===== Excerpted data
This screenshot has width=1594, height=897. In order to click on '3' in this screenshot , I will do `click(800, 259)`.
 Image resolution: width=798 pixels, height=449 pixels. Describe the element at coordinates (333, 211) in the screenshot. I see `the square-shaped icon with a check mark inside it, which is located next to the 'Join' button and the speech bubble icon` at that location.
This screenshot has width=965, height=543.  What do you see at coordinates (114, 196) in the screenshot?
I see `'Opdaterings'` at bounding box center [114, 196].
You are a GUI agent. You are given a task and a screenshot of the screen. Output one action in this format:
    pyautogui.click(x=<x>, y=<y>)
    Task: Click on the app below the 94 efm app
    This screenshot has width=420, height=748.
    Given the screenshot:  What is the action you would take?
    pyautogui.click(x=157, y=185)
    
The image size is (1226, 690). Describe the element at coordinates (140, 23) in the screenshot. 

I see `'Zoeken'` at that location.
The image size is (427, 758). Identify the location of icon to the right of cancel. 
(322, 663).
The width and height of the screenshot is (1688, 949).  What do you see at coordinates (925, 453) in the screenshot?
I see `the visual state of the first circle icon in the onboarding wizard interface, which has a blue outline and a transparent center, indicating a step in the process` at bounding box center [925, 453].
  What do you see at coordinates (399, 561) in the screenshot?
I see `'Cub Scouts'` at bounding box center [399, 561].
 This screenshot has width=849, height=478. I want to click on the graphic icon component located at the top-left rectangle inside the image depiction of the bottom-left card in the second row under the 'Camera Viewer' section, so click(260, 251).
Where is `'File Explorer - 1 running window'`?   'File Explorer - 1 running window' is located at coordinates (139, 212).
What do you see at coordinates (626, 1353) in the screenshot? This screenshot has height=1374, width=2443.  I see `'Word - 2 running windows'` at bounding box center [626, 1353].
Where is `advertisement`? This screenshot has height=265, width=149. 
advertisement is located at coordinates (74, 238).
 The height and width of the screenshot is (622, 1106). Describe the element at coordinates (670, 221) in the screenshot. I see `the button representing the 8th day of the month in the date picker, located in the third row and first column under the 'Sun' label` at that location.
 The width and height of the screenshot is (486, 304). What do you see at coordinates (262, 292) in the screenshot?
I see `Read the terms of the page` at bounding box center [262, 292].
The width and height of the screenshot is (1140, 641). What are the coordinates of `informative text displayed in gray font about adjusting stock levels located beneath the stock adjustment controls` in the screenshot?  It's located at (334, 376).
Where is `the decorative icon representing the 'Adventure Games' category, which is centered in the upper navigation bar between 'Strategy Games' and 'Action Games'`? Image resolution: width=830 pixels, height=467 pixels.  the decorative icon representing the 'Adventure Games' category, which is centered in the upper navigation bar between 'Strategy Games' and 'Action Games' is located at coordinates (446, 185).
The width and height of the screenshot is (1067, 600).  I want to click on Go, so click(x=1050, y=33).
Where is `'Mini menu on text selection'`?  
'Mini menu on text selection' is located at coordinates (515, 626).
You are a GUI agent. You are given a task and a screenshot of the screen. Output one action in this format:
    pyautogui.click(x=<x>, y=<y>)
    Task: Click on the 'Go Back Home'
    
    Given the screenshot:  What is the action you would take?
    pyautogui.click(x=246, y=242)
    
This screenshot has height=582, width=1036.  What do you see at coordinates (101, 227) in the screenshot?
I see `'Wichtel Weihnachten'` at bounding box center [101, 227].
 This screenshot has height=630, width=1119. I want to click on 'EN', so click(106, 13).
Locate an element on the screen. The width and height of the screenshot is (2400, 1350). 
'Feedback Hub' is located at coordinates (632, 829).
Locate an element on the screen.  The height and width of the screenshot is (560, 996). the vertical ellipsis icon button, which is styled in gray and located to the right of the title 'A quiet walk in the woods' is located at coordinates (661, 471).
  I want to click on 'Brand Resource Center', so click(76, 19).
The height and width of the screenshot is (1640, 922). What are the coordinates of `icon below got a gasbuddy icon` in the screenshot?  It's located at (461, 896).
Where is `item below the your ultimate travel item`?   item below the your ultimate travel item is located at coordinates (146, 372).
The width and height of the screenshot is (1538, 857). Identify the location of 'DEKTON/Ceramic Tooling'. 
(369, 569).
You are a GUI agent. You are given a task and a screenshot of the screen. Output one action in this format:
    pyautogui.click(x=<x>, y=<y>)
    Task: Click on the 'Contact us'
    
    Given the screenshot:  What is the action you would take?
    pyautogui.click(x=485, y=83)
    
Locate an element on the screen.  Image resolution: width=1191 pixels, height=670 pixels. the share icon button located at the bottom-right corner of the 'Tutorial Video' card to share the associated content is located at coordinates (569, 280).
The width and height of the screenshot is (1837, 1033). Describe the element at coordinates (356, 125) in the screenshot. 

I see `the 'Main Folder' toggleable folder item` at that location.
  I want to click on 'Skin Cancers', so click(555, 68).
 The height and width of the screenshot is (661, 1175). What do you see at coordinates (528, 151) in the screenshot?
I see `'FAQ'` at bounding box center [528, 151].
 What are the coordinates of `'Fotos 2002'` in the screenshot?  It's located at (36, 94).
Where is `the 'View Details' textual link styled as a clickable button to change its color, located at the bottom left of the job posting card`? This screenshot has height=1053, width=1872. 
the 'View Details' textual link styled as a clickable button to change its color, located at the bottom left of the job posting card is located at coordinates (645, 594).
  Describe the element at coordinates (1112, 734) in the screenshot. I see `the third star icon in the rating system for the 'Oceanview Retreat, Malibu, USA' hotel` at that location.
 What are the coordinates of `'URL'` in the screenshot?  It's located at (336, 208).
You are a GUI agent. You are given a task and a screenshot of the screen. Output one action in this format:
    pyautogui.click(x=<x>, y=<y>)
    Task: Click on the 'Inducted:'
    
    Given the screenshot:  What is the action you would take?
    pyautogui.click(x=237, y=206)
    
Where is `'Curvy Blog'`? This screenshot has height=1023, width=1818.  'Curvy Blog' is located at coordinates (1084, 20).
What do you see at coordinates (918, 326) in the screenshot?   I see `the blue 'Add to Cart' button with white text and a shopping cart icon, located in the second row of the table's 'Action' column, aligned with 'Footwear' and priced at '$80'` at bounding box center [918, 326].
==========
* _Short problem_:
Rewrite the stretch from the start of the records through the line containing "This screenshot has width=849, height=478.", changing "Identify" to "Determine" and leaving all else unchanged.

* _Exercise result_:
This screenshot has width=1594, height=897. In order to click on '3' in this screenshot , I will do `click(800, 259)`.
 Image resolution: width=798 pixels, height=449 pixels. Describe the element at coordinates (333, 211) in the screenshot. I see `the square-shaped icon with a check mark inside it, which is located next to the 'Join' button and the speech bubble icon` at that location.
This screenshot has width=965, height=543.  What do you see at coordinates (114, 196) in the screenshot?
I see `'Opdaterings'` at bounding box center [114, 196].
You are a GUI agent. You are given a task and a screenshot of the screen. Output one action in this format:
    pyautogui.click(x=<x>, y=<y>)
    Task: Click on the app below the 94 efm app
    This screenshot has width=420, height=748.
    Given the screenshot:  What is the action you would take?
    pyautogui.click(x=157, y=185)
    
The image size is (1226, 690). Describe the element at coordinates (140, 23) in the screenshot. 

I see `'Zoeken'` at that location.
The image size is (427, 758). Determine the location of icon to the right of cancel. 
(322, 663).
The width and height of the screenshot is (1688, 949).  What do you see at coordinates (925, 453) in the screenshot?
I see `the visual state of the first circle icon in the onboarding wizard interface, which has a blue outline and a transparent center, indicating a step in the process` at bounding box center [925, 453].
  What do you see at coordinates (399, 561) in the screenshot?
I see `'Cub Scouts'` at bounding box center [399, 561].
 This screenshot has width=849, height=478. I want to click on the graphic icon component located at the top-left rectangle inside the image depiction of the bottom-left card in the second row under the 'Camera Viewer' section, so click(260, 251).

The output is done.